I’ve said something like that more times than I can count. It’s the default. Easy to give, easy for patients to understand. And it’s not wrong - increased fluid intake is associated with reduced stone recurrence in the observational data.
But a well-run RCT published in the Lancet in March 2026 has just made that advice considerably more complicated.
What the PUSH Trial Found
The PUSH trial followed 1,658 symptomatic stone patients over two years. Participants randomised to the hydration intervention successfully increased their urine output. Volumes went up. The surrogate endpoint was achieved.
Stone recurrence didn’t budge.
The primary outcome showed a hazard ratio of 0.96 (95% CI 0.77 to 1.20). Essentially no effect. Increasing urine volume, through a well-designed and well-supported intervention, didn’t meaningfully reduce recurrence in this general cohort.
Why It Matters
PUSH separates two things the literature had blurred: urine volume as a surrogate, and actual stone events as the clinical outcome. For years the logic was: more water, more dilute urine, lower supersaturation, fewer stones. Physiologically sensible. Observational data agreed. But does achieving higher urine output in real patients actually change outcomes?

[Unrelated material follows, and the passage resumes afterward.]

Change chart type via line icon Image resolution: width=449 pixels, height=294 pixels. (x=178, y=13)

In a general stone-forming cohort: not reliably.
The Shift in Practice
This doesn’t mean abandoning hydration advice. Low urine volume remains a modifiable risk factor. But PUSH tells us hydration alone isn’t enough for an unselected stone-forming population.

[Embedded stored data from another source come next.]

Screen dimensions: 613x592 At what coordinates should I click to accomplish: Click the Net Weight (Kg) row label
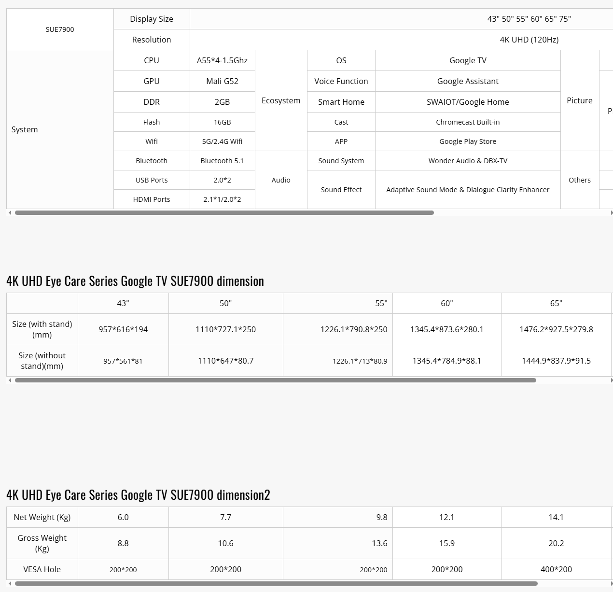click(42, 517)
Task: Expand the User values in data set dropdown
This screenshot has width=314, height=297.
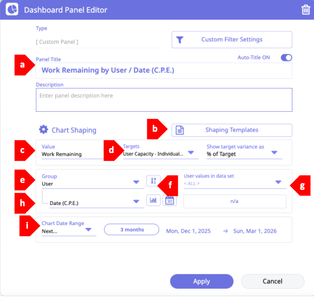Action: (278, 182)
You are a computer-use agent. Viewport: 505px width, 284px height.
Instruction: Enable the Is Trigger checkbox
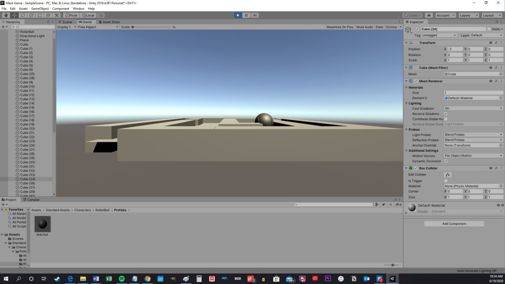point(446,180)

For any patient with recurrent stone disease, the question now is what’s driving the formation metabolically, not just how much they’re drinking. That means:
- 24-hour urine profiling - calcium, oxalate, citrate, uric acid, volume, pH
- Stone composition analysis if a stone’s been retrieved
- Serum calcium to exclude primary hyperparathyroidism
- Targeted advice based on the actual metabolic abnormality
The water advice still goes in. It just can’t be the whole plan anymore.